É ocasionado pela presença de bactérias do grupo butírico (Clostridium butyricum e Clostridium tyrobutyricum) cujos esporos são resistentes à temperatura de pasteurização. O Clostridium fermenta o lactato, originário da lactose e produz alguns compostos como o gás carbônico e o gás hidrogênio que causam aberturas e rachaduras na massa do queijo (Figura 7), além de ácido butírico, que provoca um sabor de ranço no queijo, semelhante a lipólise.
O gás carbônico precisa passar pela saturação com a água para depois formar olhaduras, como apresentado na Figura 3. No entanto, o gás hidrogênio tem pouca solubilidade em água, por isso ele é o principal causador das trincas e rachaduras no queijo. É possível perceber o estufamento tardio pelo som oco gerado quando o queijo é batido e pelo abaulamento externo, muito antes de se presenciar as trincas no seu interior.
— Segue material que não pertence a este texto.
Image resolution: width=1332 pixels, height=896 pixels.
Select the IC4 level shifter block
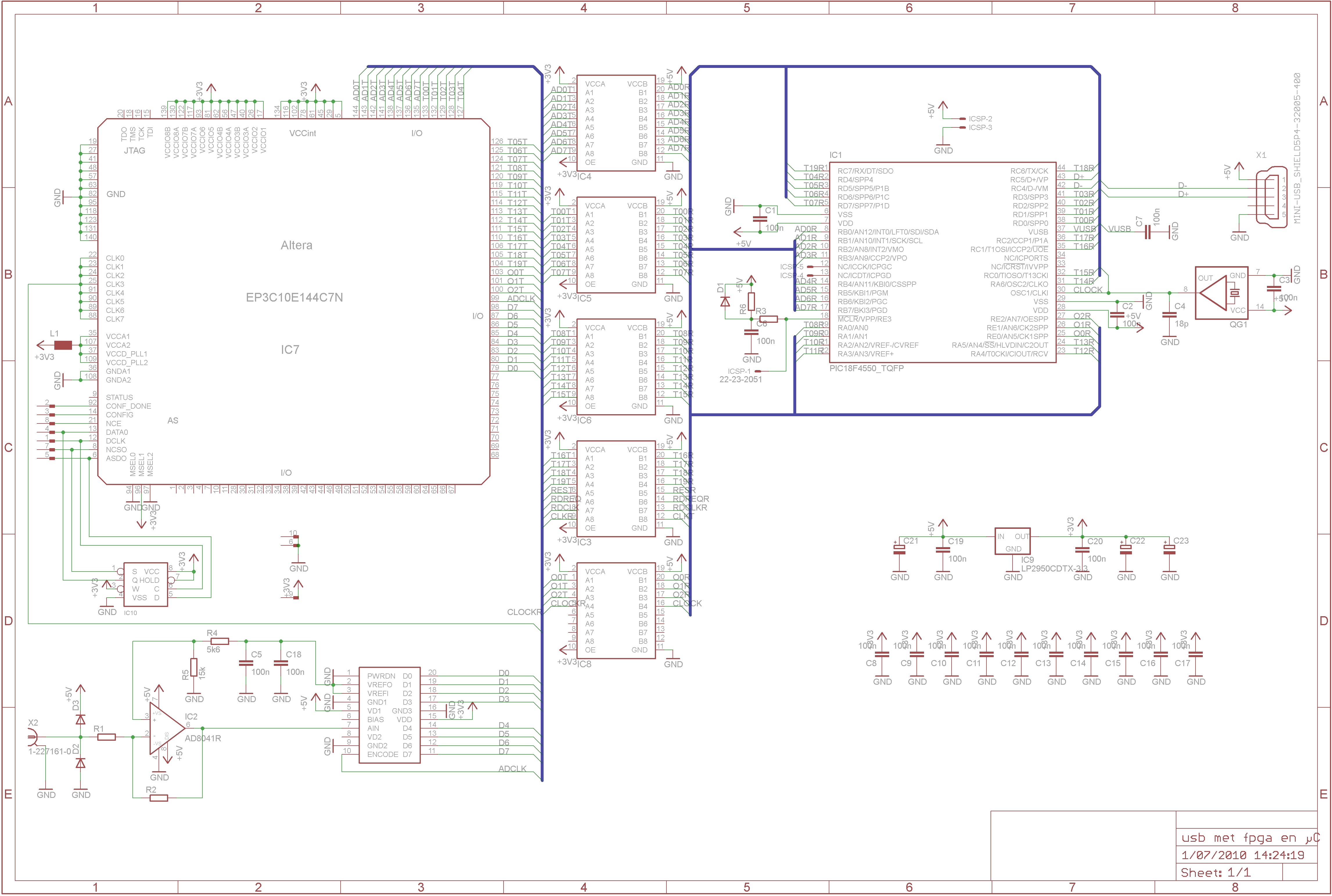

Em geral, a contaminação pelos esporos de Clostridium acontece na fazenda, por meio do uso de silagem mal fermentada para alimentação do gado leiteiro, que contamina o leite durante o processo de ordenha principalmente por meio da poeira.
Para os esporos germinarem são necessárias algumas condições, como por exemplo, diminuição do potencial de oxirredução do queijo, ou seja, que o queijo fique sem oxigênio, pois os clostrídios são microrganismos anaeróbicos. Esse consumo de oxigênio geralmente é ocasionado pelo próprio fermento lático nas primeiras semanas de maturação.
Por isso, o defeito só aparece durante a maturação, pois certas condições no queijo se tornam necessárias para que o esporo germine. Agentes oxidantes, como por exemplo, nitrato de sódio ou potássio podem aumentar potencial de oxirredução, evitando a geminação dos esporos dos clostrídios.
O estufamento tardio pode ocorrer em qualquer queijo que possua média a longa maturação, porém os queijos mais afetados são os de fermentação propiônica, como por exemplo, o Emmental, devido ao seu pH mais alto, baixo teor de sal, e maturação a temperaturas mais elevadas, que favorecem também o desenvolvimento do clostrídio.
A prevenção desse defeito pode ser a realizada desde a qualidade do leite na fazenda, com o uso de boas práticas de ordenha e boas práticas agropecuárias; na fabricação do queijo com a separação dos esporos pela degerminação ou microfiltração do leite, uso de alguns ingredientes no leite como: nitrato de sódio ou de potássio (agentes oxidantes que mantém o potencial de oxirredução alto); nisina (antibiótico produzido por Lactococcus lactis, que pode inibir também o fermento lático); lisozima (enzima proveniente da clara do ovo); e ainda pela pré-maturação do queijo à baixa temperatura.
Figura 7. Queijos com estufamento tardio.
Foto: Renata Golin Bueno Costa.
Referências
COSTA, R. G. B. et al. Processamento de queijos. In: CRUZ, A. G. et al. (Eds.). Processamento de produtos lácteos. Rio de Janeiro: Elsevier, 2017. p. 11–69.
FURTADO, M. M. Principais problemas dos queijos – Causas e prevenção 3a edição revisada e ampliada. São Paulo: setembro, 2017
HILL, A.; FERRER, M. A. Cheese making techonology e-book. Universidade de Guelph, 2021.
McSWEENEY, P. L. H. Cheese problems solved. Boca Raton: CRC, 2007.